Möglichst groß und flach – auf diese Kurzformel lässt sich das Verbraucherverhalten in puncto Fernseherlebnis bringen. Die Hersteller stellt dieser Trend im Bereich der Logistik vor ein Problem: Mit der Größe der Flatscreens steigt deren Gewicht und überschreitet mit 50 kg bereits die erlaubten Belastungslimits des Personals. Ergo stellt sich die Frage, inwieweit ein Roboter dem Werker gefühlvoll in einem sich stets ändernden Jobumfeld interaktiv, rasch und sicher zur Hand gehen kann. Antworten hierauf soll das EU-Projekt CustomPacker (Highly Customizable and Flexible Packaging Station for mid- to upper sized Electronic Consumer Goods using Industrial Robots) liefern.
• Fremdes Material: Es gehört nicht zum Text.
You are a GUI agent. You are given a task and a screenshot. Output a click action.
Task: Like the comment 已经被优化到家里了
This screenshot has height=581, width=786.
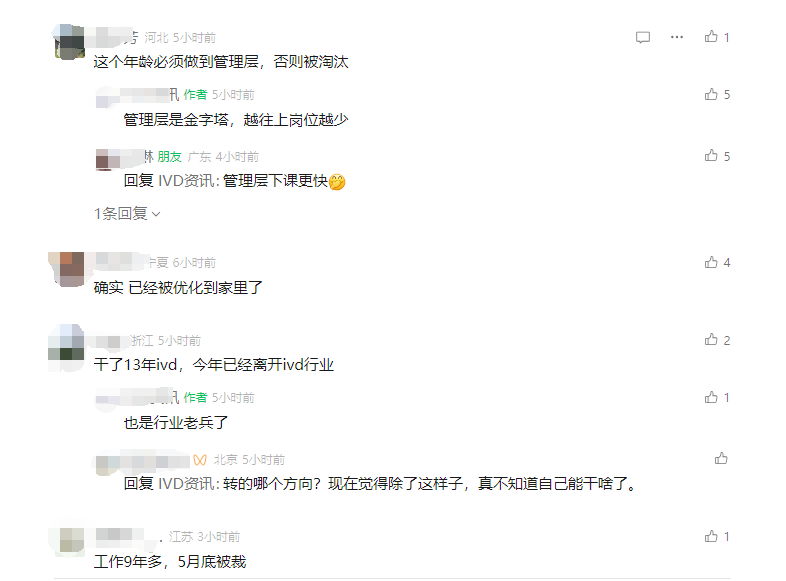click(x=711, y=262)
Konzept eines Roboters, basierend auf einem aktiven Kontaktflansch. Mittels dieser Technologie ist der Roboter in der Lage, Lasten über 50 kg „butterweich“ zu hantieren.
© TUMZiel des aus internationalen Partnern bestehenden Konsortiums ist die Entwicklung neuer Methoden und Systeme als Fundament für eine neue Generation von Robotern im industriellen Umfeld. Das heißt: Die Produktion soll flexibel und adaptiv bei Änderungen der Roboterumgebung und des Prozesses erfolgen können. Weiter sollen eine intuitive Programmierung und Rekonfiguration der Systeme ohne Roboterkenntnisse sowie eine Verbesserung der Ergonomie des Arbeitsplatzes in der Produktion entstehen. Nicht zuletzt ist vorgesehen, dass ein kooperatives Arbeiten zwischen Mensch und Industrieroboter die Durchführung von Prozessen in handarbeitsintensiven Produktionsstätten erlaubt beziehungsweise erst ermöglicht.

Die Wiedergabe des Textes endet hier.